**WORK TO COMPLETE**
a: Please check each statement against the passage on Florence Harding's donation and answer yes or no, quoting the words that settle it: (i) the editorial that criticized her appeared in the Socialist paper The New York Call; (ii) the cartoon of Florence Harding and Laddie Boy in mourning appeared after President Harding's death in August 1923; (iii) the maxim "no good deed goes unpunished" is credited to a newspaper editorial.
b: Write the next part of the passage on Florence Harding's donation, picking up after its final sentence.

After the local press picked up the story, it spread throughout the nation and provoked ridicule and criticism of the First Lady’s action, including a malicious cartoon. Ignoring the fact that her donation was intended to let both the horse and farmer flourish, without one life having to be sacrificed for the other, the attacks took the premise that Florence Harding placed higher value on animal beings than human beings. It was the point of an editorial in the Socialist paper, The New York Call: “…a horse has no soul, he has no appreciation of art or music or literature…If the $100 had not come, the worst that could have happened to him would have been a quick death by shooting. But those workers who have done their work and are cast aside, they are condemned to live, and their sentence is for life.”

In the days after President Harding’s August 1923 death, a cartoon depicted Florence Harding and Laddie Boy both in mourning.

Ninety years later, with continued reports of senseless cruelty to animals, it is likely a value judgement that might still be made, proving the maxim offered by the late, great Liz Carpenter that, “In Washington, no good deed goes unpunished.”

**SUPPLIED INFORMATION**
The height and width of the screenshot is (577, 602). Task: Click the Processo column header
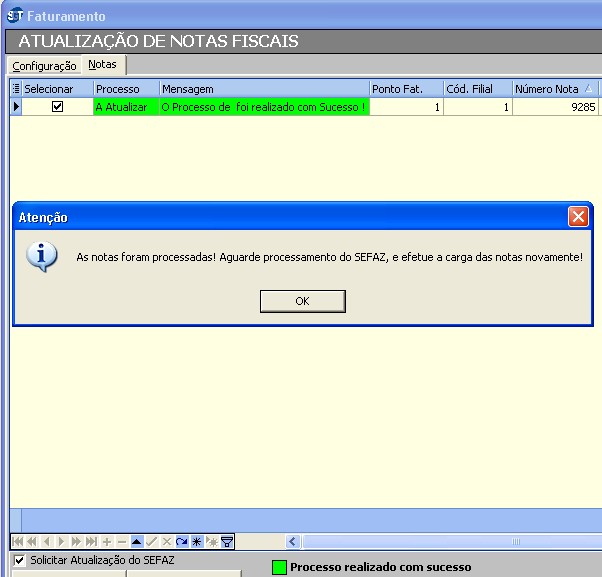pos(125,89)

**ANSWER SET**
a:
(i) Yes: "It was the point of an editorial in the Socialist paper, The New York Call"
(ii) Yes: "In the days after President Harding’s August 1923 death, a cartoon depicted Florence Harding and Laddie Boy both in mourning."
(iii) No: "proving the maxim offered by the late, great Liz Carpenter"

b:
Indeed, another good deed related to Florence Harding’s animal friends did not go unpunished in Washington. After President Harding’s death, his widow sought to break herself from all possible reminders of him. Impulsively, she gave Laddie Boy away to her Secret Service agent Harry Barker. Reassigned to the Boston area, Barker took Laddie Boy home where he died in 1929, laying his head against the agent’s wife. Before Laddie died, and in remembrance of the Hardings and their interest in the well-being of the nation’s newspaper delivery boys,  a group of newsboys donated pennies which were melted down to provide the copper for a sculpture of the First Dog. It was donated to the Smithsonian – but has not been displayed for decades.

Statue of Laddie Boy sculpted from donated copper pennies sent by newsboys and donated to the Smithsonian, where it is no longer displayed.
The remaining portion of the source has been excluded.